_GOAL OF THE EXERCISE_
Repeat, exactly and completely, the entries shown underneath.

(Stored data entries)
* * * * *

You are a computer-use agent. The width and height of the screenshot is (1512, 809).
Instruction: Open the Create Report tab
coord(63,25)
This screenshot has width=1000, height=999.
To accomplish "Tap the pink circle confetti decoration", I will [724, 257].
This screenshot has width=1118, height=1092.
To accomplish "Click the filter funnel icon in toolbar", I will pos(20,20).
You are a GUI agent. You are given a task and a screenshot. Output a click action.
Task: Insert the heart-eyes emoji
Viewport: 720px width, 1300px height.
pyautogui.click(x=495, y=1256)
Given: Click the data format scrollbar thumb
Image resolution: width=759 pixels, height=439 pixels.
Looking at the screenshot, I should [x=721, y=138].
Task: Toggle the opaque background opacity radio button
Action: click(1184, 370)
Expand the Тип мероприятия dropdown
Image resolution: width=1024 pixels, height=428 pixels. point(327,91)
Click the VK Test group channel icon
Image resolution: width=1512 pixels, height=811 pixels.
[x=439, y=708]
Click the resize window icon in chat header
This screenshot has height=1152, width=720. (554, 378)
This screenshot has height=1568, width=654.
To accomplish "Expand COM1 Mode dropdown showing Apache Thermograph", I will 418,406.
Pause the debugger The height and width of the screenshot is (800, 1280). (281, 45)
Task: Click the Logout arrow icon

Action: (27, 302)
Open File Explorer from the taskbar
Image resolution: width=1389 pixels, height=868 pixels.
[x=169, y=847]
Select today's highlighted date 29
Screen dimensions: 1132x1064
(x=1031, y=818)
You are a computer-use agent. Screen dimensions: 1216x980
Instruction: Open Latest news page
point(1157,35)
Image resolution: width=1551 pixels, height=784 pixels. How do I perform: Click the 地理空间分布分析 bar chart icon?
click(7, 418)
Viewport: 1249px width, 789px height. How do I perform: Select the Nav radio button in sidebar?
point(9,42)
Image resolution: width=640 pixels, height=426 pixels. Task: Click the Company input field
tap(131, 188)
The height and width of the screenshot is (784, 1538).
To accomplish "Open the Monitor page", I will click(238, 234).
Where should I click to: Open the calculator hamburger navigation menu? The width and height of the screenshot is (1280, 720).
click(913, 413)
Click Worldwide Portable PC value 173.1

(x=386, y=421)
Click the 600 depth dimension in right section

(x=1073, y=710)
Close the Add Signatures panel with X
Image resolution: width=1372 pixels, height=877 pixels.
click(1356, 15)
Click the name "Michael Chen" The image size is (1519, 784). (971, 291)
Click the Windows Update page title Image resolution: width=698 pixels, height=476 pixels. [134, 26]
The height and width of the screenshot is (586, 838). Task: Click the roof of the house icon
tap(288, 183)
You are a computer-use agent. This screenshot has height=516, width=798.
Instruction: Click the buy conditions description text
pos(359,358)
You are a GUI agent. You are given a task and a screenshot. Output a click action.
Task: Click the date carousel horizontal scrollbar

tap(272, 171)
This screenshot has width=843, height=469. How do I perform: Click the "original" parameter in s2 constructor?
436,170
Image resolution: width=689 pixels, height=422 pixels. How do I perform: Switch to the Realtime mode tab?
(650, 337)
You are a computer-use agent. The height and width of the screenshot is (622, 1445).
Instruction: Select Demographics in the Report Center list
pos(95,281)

* * * * *

_WRITTEN RESPONSE_
You are a computer-use agent. The width and height of the screenshot is (1512, 809).
Instruction: Open the Create Report tab
coord(63,25)
This screenshot has width=1000, height=999.
To accomplish "Tap the pink circle confetti decoration", I will [724, 257].
This screenshot has width=1118, height=1092.
To accomplish "Click the filter funnel icon in toolbar", I will pos(20,20).
You are a GUI agent. You are given a task and a screenshot. Output a click action.
Task: Insert the heart-eyes emoji
Viewport: 720px width, 1300px height.
pyautogui.click(x=495, y=1256)
Given: Click the data format scrollbar thumb
Image resolution: width=759 pixels, height=439 pixels.
Looking at the screenshot, I should [x=721, y=138].
Task: Toggle the opaque background opacity radio button
Action: click(1184, 370)
Expand the Тип мероприятия dropdown
Image resolution: width=1024 pixels, height=428 pixels. point(327,91)
Click the VK Test group channel icon
Image resolution: width=1512 pixels, height=811 pixels.
[x=439, y=708]
Click the resize window icon in chat header
This screenshot has height=1152, width=720. (554, 378)
This screenshot has height=1568, width=654.
To accomplish "Expand COM1 Mode dropdown showing Apache Thermograph", I will 418,406.
Pause the debugger The height and width of the screenshot is (800, 1280). (281, 45)
Task: Click the Logout arrow icon

Action: (27, 302)
Open File Explorer from the taskbar
Image resolution: width=1389 pixels, height=868 pixels.
[x=169, y=847]
Select today's highlighted date 29
Screen dimensions: 1132x1064
(x=1031, y=818)
You are a computer-use agent. Screen dimensions: 1216x980
Instruction: Open Latest news page
point(1157,35)
Image resolution: width=1551 pixels, height=784 pixels. How do I perform: Click the 地理空间分布分析 bar chart icon?
click(7, 418)
Viewport: 1249px width, 789px height. How do I perform: Select the Nav radio button in sidebar?
point(9,42)
Image resolution: width=640 pixels, height=426 pixels. Task: Click the Company input field
tap(131, 188)
The height and width of the screenshot is (784, 1538).
To accomplish "Open the Monitor page", I will click(238, 234).
Where should I click to: Open the calculator hamburger navigation menu? The width and height of the screenshot is (1280, 720).
click(913, 413)
Click Worldwide Portable PC value 173.1

(x=386, y=421)
Click the 600 depth dimension in right section

(x=1073, y=710)
Close the Add Signatures panel with X
Image resolution: width=1372 pixels, height=877 pixels.
click(1356, 15)
Click the name "Michael Chen" The image size is (1519, 784). (971, 291)
Click the Windows Update page title Image resolution: width=698 pixels, height=476 pixels. [134, 26]
The height and width of the screenshot is (586, 838). Task: Click the roof of the house icon
tap(288, 183)
You are a computer-use agent. This screenshot has height=516, width=798.
Instruction: Click the buy conditions description text
pos(359,358)
You are a GUI agent. You are given a task and a screenshot. Output a click action.
Task: Click the date carousel horizontal scrollbar

tap(272, 171)
This screenshot has width=843, height=469. How do I perform: Click the "original" parameter in s2 constructor?
436,170
Image resolution: width=689 pixels, height=422 pixels. How do I perform: Switch to the Realtime mode tab?
(650, 337)
You are a computer-use agent. The height and width of the screenshot is (622, 1445).
Instruction: Select Demographics in the Report Center list
pos(95,281)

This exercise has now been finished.